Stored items
******************************

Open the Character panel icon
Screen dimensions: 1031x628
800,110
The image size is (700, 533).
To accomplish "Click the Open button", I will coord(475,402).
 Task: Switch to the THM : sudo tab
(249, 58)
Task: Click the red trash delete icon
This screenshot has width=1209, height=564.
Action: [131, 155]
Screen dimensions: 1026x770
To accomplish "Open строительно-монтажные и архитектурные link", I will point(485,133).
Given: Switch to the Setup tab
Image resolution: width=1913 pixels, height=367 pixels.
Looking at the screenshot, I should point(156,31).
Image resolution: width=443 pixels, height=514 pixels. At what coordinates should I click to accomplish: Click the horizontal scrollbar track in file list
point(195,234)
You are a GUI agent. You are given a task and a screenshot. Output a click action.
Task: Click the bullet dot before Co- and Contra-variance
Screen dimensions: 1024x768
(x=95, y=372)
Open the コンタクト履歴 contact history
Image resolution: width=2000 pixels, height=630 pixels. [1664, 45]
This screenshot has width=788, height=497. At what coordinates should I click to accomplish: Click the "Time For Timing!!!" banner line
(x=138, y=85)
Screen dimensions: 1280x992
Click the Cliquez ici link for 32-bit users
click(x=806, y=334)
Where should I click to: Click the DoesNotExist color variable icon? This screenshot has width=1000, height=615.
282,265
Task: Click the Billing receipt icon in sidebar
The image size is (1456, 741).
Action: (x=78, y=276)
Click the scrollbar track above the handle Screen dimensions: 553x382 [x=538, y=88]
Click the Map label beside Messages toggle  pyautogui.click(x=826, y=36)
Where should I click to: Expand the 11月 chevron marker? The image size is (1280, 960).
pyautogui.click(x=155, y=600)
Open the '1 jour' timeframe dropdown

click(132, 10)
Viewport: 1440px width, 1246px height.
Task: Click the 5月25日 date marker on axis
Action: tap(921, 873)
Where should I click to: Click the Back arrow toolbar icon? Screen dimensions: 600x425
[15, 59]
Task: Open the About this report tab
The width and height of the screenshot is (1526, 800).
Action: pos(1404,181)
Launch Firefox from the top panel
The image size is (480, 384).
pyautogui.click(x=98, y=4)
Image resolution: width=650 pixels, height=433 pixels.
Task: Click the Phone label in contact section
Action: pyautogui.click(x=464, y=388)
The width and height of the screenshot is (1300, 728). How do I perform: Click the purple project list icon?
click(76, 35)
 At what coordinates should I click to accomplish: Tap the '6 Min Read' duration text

******************************

Your task:
Please repeat each line from the one with "Open the '1 jour' timeframe dropdown" through the last line of the data above, and add nothing.

Result of this task:
Open the '1 jour' timeframe dropdown

click(132, 10)
Viewport: 1440px width, 1246px height.
Task: Click the 5月25日 date marker on axis
Action: tap(921, 873)
Where should I click to: Click the Back arrow toolbar icon? Screen dimensions: 600x425
[15, 59]
Task: Open the About this report tab
The width and height of the screenshot is (1526, 800).
Action: pos(1404,181)
Launch Firefox from the top panel
The image size is (480, 384).
pyautogui.click(x=98, y=4)
Image resolution: width=650 pixels, height=433 pixels.
Task: Click the Phone label in contact section
Action: pyautogui.click(x=464, y=388)
The width and height of the screenshot is (1300, 728). How do I perform: Click the purple project list icon?
click(76, 35)
 At what coordinates should I click to accomplish: Tap the '6 Min Read' duration text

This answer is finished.